**Document excerpt:**

— BEGIN —

That is the hard part here, and why @tirthasheshpatel submitted #106. Other users of DLPack can add additional use cases. Without concrete use cases, it is difficult to relate to "what if" scenarios.

To me the A3 proposal seems too "magical". The use of __dlpack_info__ in A2 allows the provider to explicitly state what version of the API they will support, answering "would the API tell you this?" with "yes".

@wjakob when you say

Introducing required versioning-related functions as part of this repository sounds like it has the potential to significantly complicate this success story

do you agree that the structure is incomplete? If not, what do you respond to NumPy who, in accordance with the Array API consortium recommendations, added support for DLPack but requested support for readonly and byteorder flags?

This need for versioning was pointed out in #34 which was opened in March 2019, and has been extensively discussed in other issues over the passing years.

wjakob commented 2 years ago

Just to make that clear (it seems there was some misunderstanding). I am definitely not against versioning. However, it would be useful if versioning-related information is appended to data structures so that they are still interpretable by older versions at an ABI level.

Second -- there is a lot of value to having DLPack data structures described as POD/Plain Old Data in a way that is accessible from many different languages without, e.g., having to include this repository or linking to a library. There was some of including C-level functions, for example by @tirthasheshpatel

The idea is to introduce new functions (to_dlpack(DLManagedTensorVersioned *) and from_dlpack(DLManagedTensorVersioned *)) that convert and export the tensor to a DLManagedTensorVersioned *. It's good to have for type safety but otherwise, A1 is simpler.

Maybe this is fine. However, this is a deviation from the current purely POD-style interface where the only kind of function is a function pointer.

Finally, one suggestion that I would also have is that the PR#101 adds some kinds of flags field.

Adding uint8_t readonly; is kind of wasteful (1/8 bits used, and another 3 unused bytes will be added for padding).

— END —

**Record list:**
— BEGIN —

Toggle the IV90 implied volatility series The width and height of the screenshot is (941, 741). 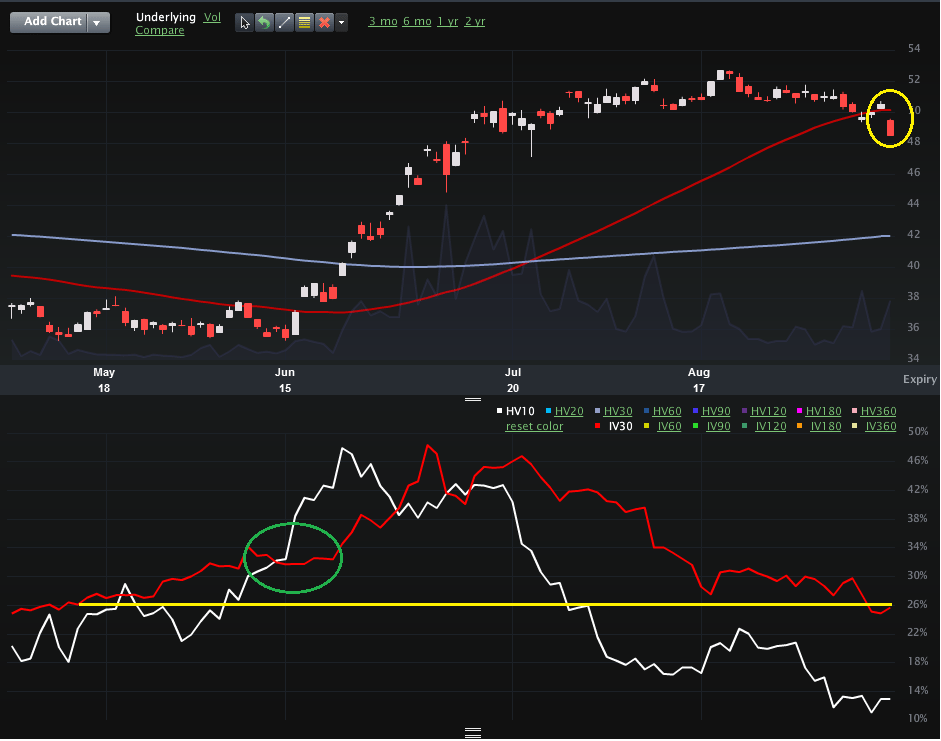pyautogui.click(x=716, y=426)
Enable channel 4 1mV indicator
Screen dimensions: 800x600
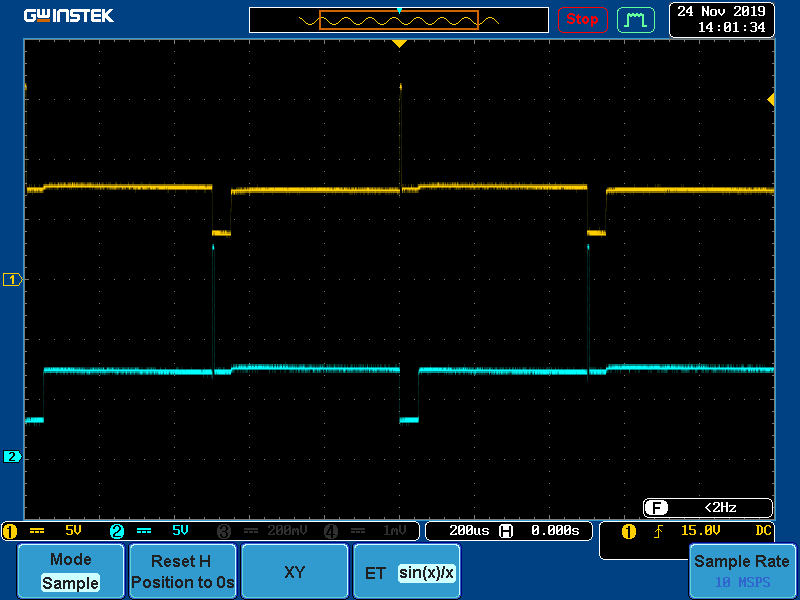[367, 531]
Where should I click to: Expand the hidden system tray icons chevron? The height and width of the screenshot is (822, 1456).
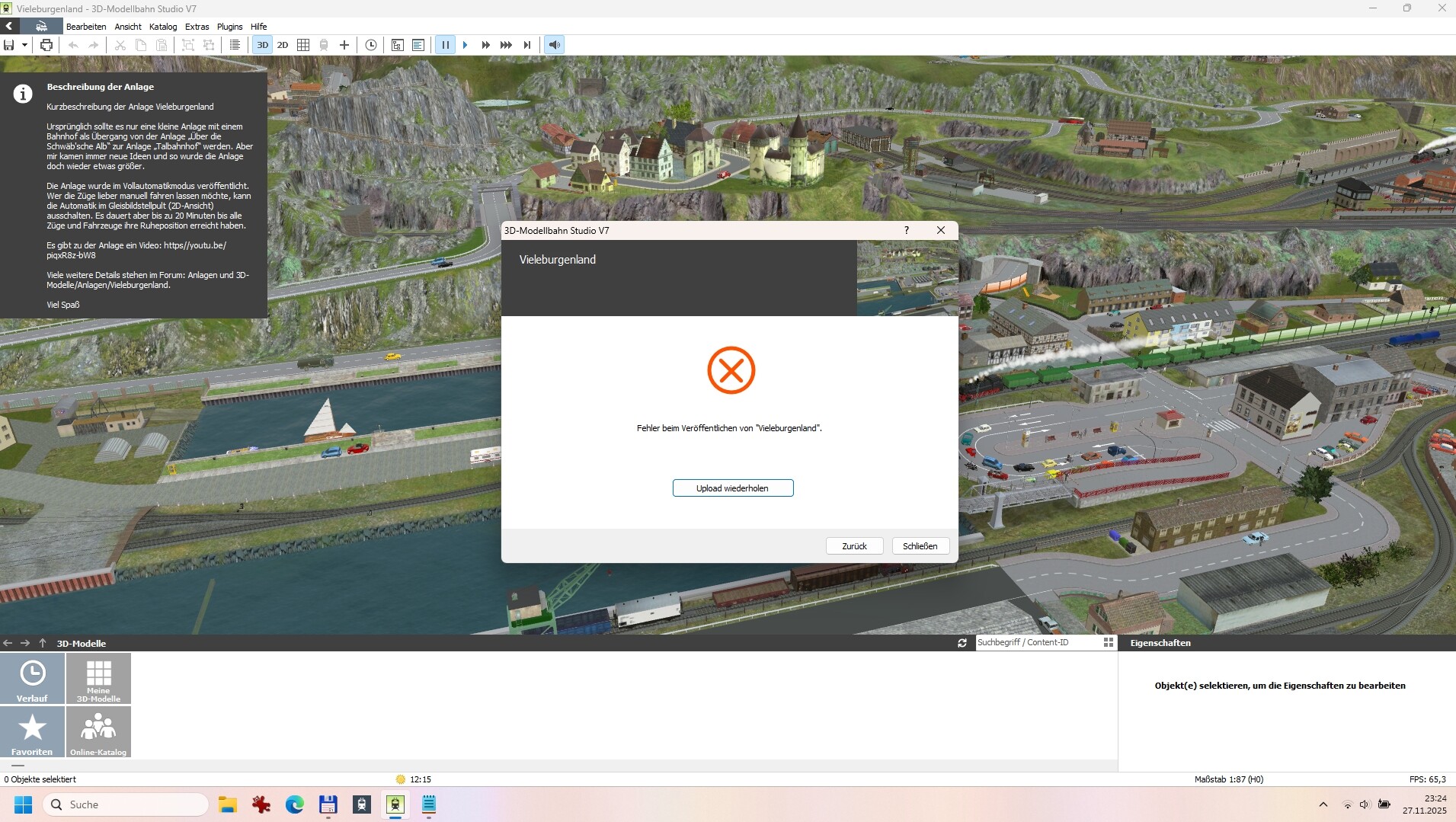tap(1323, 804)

— END —
— BEGIN —

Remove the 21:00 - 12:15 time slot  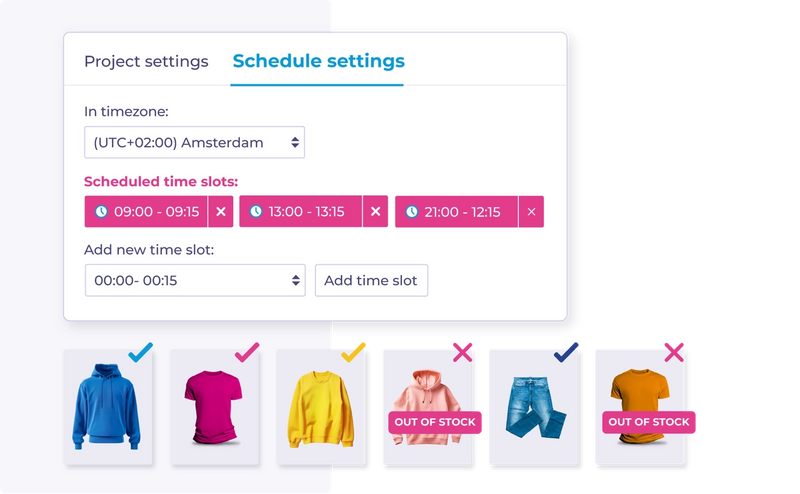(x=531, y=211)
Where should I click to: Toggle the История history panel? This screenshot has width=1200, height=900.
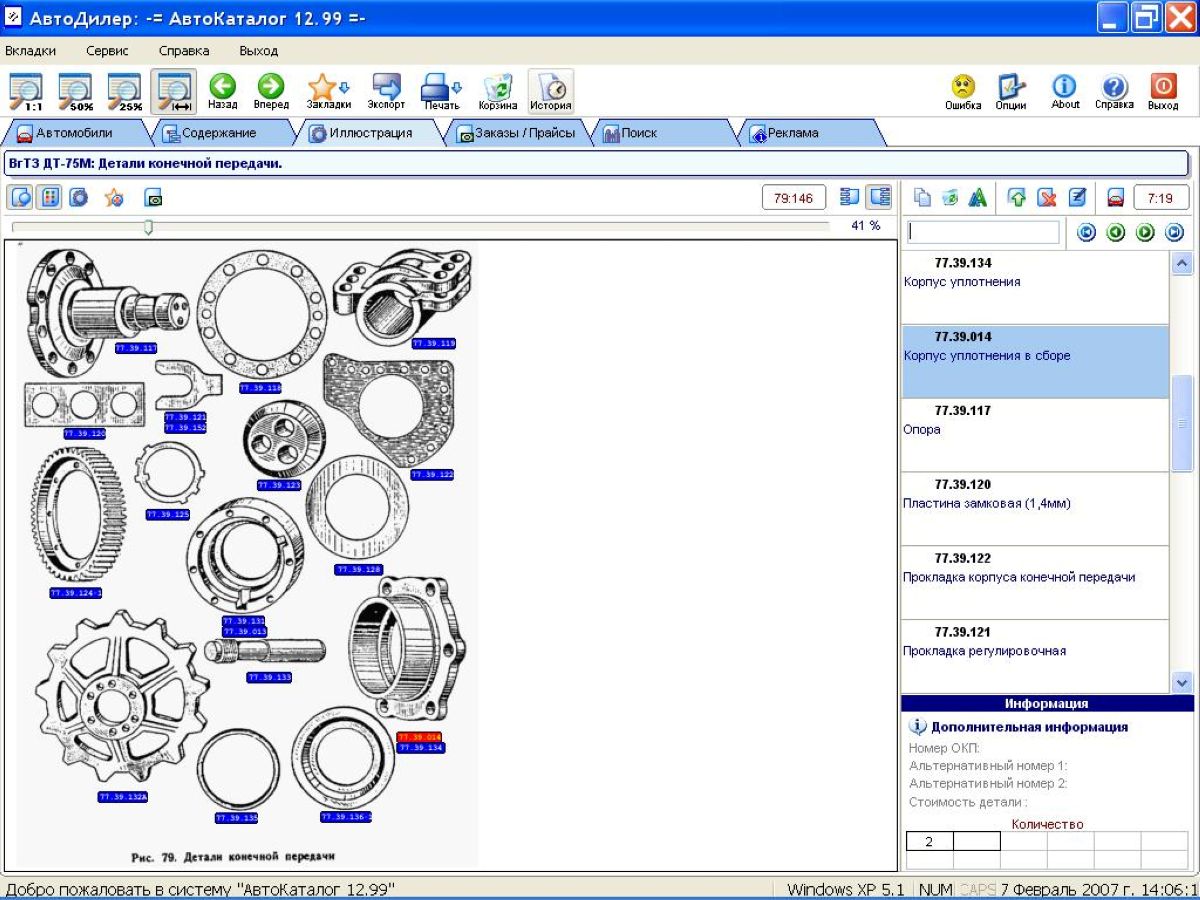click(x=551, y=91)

— END —
— BEGIN —

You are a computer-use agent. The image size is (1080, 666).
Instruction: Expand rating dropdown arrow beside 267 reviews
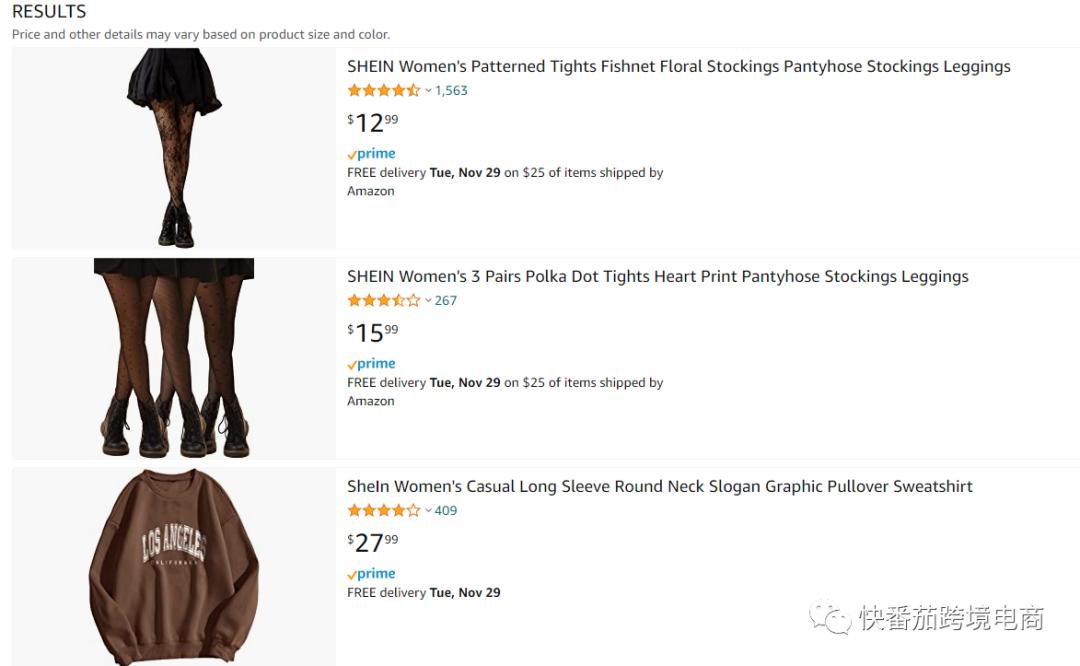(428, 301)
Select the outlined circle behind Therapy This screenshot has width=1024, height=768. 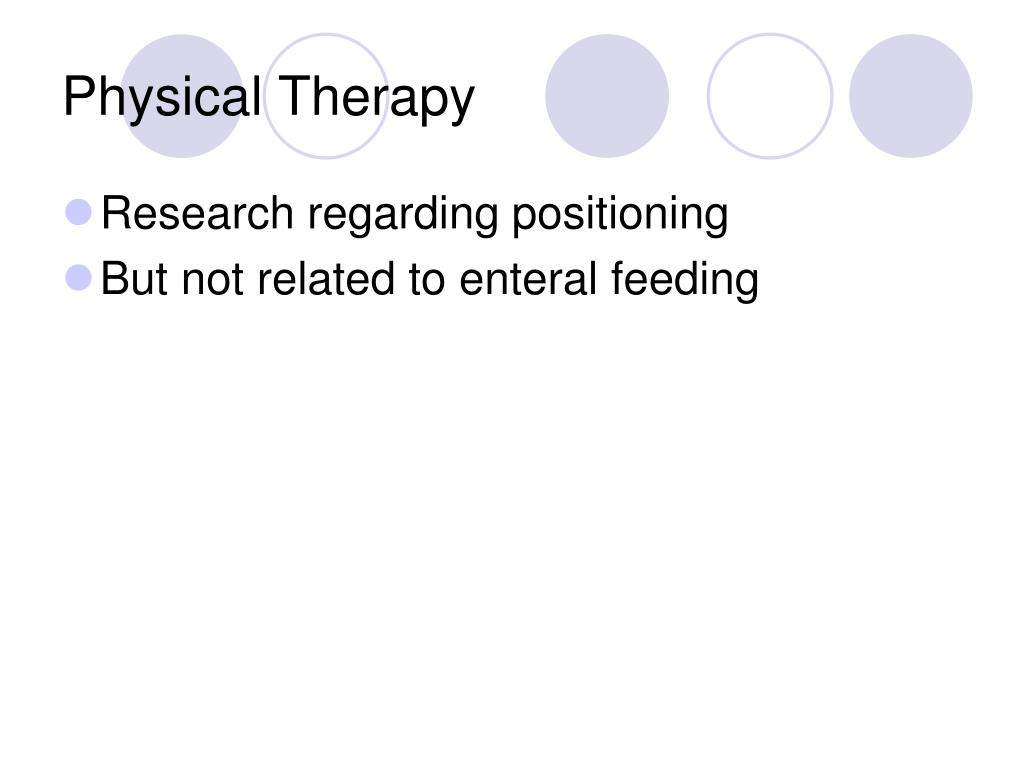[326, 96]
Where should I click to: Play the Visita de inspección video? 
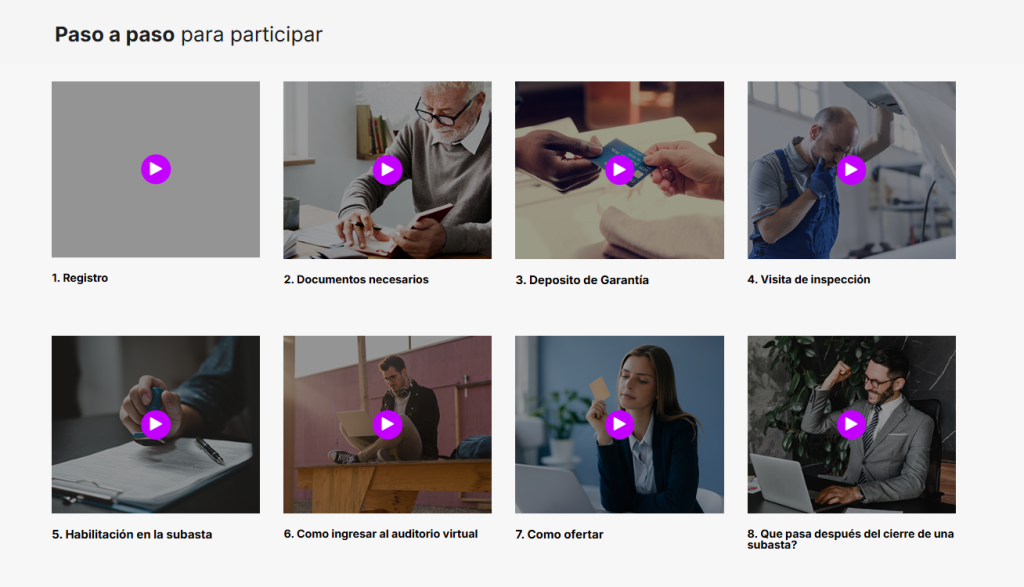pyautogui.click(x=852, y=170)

— END —

Reproduce the passage of the DLPack discussion starting with "The idea is" and going on through "A1 is simpler.".

**Problem solution:**
The idea is to introduce new functions (to_dlpack(DLManagedTensorVersioned *) and from_dlpack(DLManagedTensorVersioned *)) that convert and export the tensor to a DLManagedTensorVersioned *. It's good to have for type safety but otherwise, A1 is simpler.